"There is no single metric that works — developer happiness is the true north, and every other metric is just an input trying to predict it"
Evidence from the Archive
GitHub
GitHub Copilot: 1.5M+ developers, 37,000+ organizations, 55% faster coding, 85% more confident in code quality
Shopify: over 1 million lines of code written by Copilot in their codebase
As CPO of GitHub overseeing Copilot -- the first widely adopted AI coding tool with 1.5M+ developers and 37,000+ organizations -- she has more data on how developers actually use AI assistance than almost anyone else in the industry. Their core argument: Copilot, not pilot -- the human must remain in the loop because software development requires systems thinking that AI cannot yet replace.
The evidence is specific: GitHub Copilot: 1.5M+ developers, 37,000+ organizations, 55% faster coding, 85% more confident in code quality. Furthermore, shopify: over 1 million lines of code written by Copilot in their codebase. Accenture: 88% of AI-suggested code was retained by developers.
In Inbal Shani's own words: "Copilot is a copilot. It's not a pilot. You still need the human in the loop. But that means that now the software developer or the user of the AI tools to develop software needs to form a different thinking." (Her core thesis on why the copilot model is the right architecture.)
GitHub
GitHub's Copilot is measured by code quality, security catches, and time-to-value — not time saved, because 'you can write really bad code really fast'
Inbal Shani sits on top of more developer telemetry than anyone and concludes there is no single metric to rule them all: developer happiness is the downstream outcome
Shani runs product for GitHub, which means she's sitting on top of more data about what developers actually do every day than almost anyone else. Her answer to 'how do you measure productivity' is the most deflationary on the spectrum: there are no right metrics, no one metric to rule them all.

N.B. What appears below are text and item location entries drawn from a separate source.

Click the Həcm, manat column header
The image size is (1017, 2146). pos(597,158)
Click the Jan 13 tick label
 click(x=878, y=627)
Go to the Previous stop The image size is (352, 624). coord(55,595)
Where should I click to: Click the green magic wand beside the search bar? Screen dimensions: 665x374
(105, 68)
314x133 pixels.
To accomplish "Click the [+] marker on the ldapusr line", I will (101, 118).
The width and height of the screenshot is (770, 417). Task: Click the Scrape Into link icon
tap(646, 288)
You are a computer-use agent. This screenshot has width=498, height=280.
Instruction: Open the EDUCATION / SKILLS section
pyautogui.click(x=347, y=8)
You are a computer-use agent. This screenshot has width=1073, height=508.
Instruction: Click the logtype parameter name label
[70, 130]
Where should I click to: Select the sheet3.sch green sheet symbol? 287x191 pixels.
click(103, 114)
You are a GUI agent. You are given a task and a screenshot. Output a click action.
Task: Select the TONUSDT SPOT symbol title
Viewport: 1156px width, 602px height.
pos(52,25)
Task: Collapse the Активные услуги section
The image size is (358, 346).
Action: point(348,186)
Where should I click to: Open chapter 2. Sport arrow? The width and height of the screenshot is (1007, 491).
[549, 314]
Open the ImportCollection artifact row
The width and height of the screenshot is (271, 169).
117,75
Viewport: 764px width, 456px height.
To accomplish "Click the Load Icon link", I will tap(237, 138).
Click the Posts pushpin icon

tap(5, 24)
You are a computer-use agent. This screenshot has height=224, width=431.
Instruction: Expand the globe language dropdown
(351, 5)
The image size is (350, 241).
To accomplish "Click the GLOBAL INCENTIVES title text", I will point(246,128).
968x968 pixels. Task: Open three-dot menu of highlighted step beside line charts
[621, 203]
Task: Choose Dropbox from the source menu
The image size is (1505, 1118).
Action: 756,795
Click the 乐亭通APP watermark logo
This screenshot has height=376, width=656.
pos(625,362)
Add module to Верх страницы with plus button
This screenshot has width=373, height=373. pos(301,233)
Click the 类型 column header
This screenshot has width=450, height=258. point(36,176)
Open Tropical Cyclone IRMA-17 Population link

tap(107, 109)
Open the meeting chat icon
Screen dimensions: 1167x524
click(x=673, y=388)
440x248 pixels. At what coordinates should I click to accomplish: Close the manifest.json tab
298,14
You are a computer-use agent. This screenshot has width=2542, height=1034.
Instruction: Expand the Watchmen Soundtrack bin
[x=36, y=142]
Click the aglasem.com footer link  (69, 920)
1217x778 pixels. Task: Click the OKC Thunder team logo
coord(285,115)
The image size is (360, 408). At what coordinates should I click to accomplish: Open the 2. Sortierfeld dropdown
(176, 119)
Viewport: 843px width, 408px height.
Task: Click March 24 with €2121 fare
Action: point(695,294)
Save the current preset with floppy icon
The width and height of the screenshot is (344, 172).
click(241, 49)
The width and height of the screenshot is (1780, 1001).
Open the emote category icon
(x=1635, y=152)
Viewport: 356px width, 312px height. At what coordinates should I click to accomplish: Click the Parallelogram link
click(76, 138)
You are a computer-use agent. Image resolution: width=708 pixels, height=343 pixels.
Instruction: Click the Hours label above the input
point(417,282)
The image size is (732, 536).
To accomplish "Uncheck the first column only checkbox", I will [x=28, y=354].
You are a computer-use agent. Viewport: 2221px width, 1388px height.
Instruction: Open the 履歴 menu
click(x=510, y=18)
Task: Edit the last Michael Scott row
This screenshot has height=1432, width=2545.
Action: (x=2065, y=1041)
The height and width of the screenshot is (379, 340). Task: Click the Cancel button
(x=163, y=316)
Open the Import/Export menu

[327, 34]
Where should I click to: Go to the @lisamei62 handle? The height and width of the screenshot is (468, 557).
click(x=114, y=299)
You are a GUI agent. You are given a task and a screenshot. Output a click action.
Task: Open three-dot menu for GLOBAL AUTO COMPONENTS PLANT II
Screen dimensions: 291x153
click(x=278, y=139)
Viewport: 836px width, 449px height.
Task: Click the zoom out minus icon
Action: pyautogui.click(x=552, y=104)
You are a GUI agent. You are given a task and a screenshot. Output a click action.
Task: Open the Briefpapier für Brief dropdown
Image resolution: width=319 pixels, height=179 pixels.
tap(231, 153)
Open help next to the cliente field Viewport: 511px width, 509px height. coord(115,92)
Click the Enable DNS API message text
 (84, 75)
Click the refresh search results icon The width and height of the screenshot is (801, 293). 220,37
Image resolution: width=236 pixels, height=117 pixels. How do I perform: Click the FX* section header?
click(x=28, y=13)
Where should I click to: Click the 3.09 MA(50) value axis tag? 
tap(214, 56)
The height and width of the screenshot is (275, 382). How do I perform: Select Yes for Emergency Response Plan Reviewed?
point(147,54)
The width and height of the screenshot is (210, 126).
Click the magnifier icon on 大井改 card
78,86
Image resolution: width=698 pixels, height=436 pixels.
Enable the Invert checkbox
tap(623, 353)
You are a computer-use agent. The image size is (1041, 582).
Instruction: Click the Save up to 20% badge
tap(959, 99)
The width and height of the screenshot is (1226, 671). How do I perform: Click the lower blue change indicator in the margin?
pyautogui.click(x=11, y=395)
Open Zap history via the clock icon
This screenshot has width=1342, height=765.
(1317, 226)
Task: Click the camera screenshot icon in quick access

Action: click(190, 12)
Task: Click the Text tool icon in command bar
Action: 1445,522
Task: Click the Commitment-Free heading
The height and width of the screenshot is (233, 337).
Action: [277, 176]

When she evaluates whether Copilot is doing its job, she explicitly refuses to use time saved as the headline number — you can write really bad code really fast. Instead she collapses a basket of inputs (code quality, security vulnerabilities caught, collaboration patterns, time-to-value on shipped features) into what she calls the downstream outcome: developer happiness. If your metric regime doesn't ultimately improve how developers feel about their work, you're measuring the wrong things.
In Inbal's own words: "The most easiest one is time, but time is, it's funny what I'm going to say, but time is not quantifiable as a success metrics because you can write really bad code really fast." (Rejecting the most obvious metric — time saved — as meaningless in isolation.)